Hey I received a humidor and my first collection of cigars from ISOM from my buddy Eggopp and I wanted to thank him. I have also promised that when I move to a new himidore, that I will gift this one to another B/SOTL
Thanks again Eggopp

The Humidor:









The Cigars:


----------



## Yamaha53 (May 22, 2010)

Very generous gift, nice.


----------



## eggopp (Jul 21, 2010)

Great stuff Tony... Very pleased you got my gift.. Now be honest how many of the sticks have you errr sampled already lol lol


----------



## jimbo1 (Aug 18, 2010)

nice, very cool eggopp


----------



## TonyBrooklyn (Jan 28, 2010)

Very nice!
Way to go bro!


----------



## Firedawg (Nov 8, 2010)

That humi is a decent little one. I got one as my first also and store overflow at the moment. Mine will never have what yours has in it though! Great gift!


----------



## Rock31 (Sep 30, 2010)

Nice gift, enjoy those sticks!


----------



## MATADOR (Nov 12, 2010)

Nice eggopp!


----------



## nighthawk2k8 (Oct 20, 2009)

the short churchill is one of my favorites!


----------



## brooksbrosracing (Oct 28, 2010)

Very nice smokes Eggopp!


----------



## Habano (Jul 5, 2010)

That is awesome and couldn't have been done by two excellent brothers of the leaf. Beautiful selection of sticks as well!


----------



## Josh Lucky 13 (Dec 23, 2010)

wow very generous gift hope you enjoy them


----------



## mrmikey32 (Dec 7, 2010)

kinda makes me wanna gift a 25 count, since i know it only took me 1 week to fill.


----------



## hoosiers2006 (Nov 23, 2010)

nighthawk2k8 said:


> the short churchill is one of my favorites!

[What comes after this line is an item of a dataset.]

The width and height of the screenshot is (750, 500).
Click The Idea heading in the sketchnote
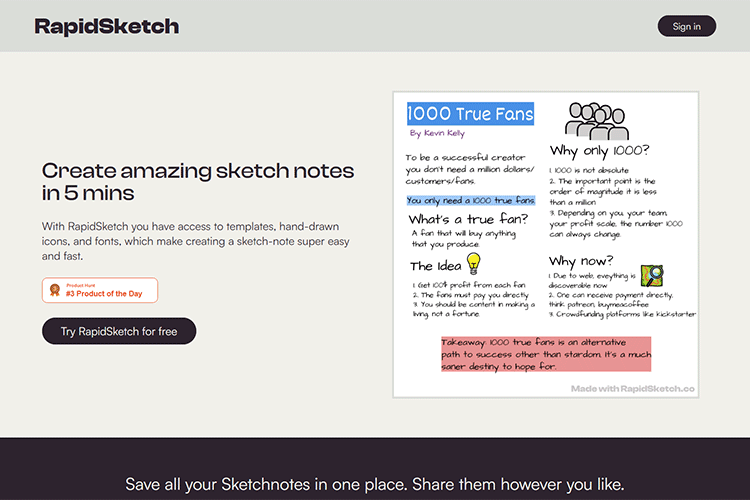[x=435, y=266]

Amen to that. Love these smokes. I would definitely have some explaining to do if I bought these all the time. But they are great.


----------



## shuckins (Jun 24, 2009)

great gift!
wtg steve!!


----------



## gjcab09 (Jul 12, 2009)

Nice job Steve! Great gift of box and smokes, enjoy 'em Tony!


----------



## bcannon87 (Sep 8, 2010)

Thats a heck of a gift! Great Job!


----------



## BDog (Oct 19, 2010)

Who would'nt want to received such a great gift? That would make my day for sure! 
Nice gestures abound !!!


----------



## Mountain Lion (Sep 24, 2010)

killer gift!!


----------



## l330n (Mar 24, 2011)

Great gift!


----------



## RGRTim (Jan 7, 2011)

awesome gift. enjoy those sticks. good job eggopp


----------



## madirishman (May 12, 2010)

Very generous! I like the pay it forward idea


----------



## NoShhhSherlock (Mar 30, 2011)

Nice!


----------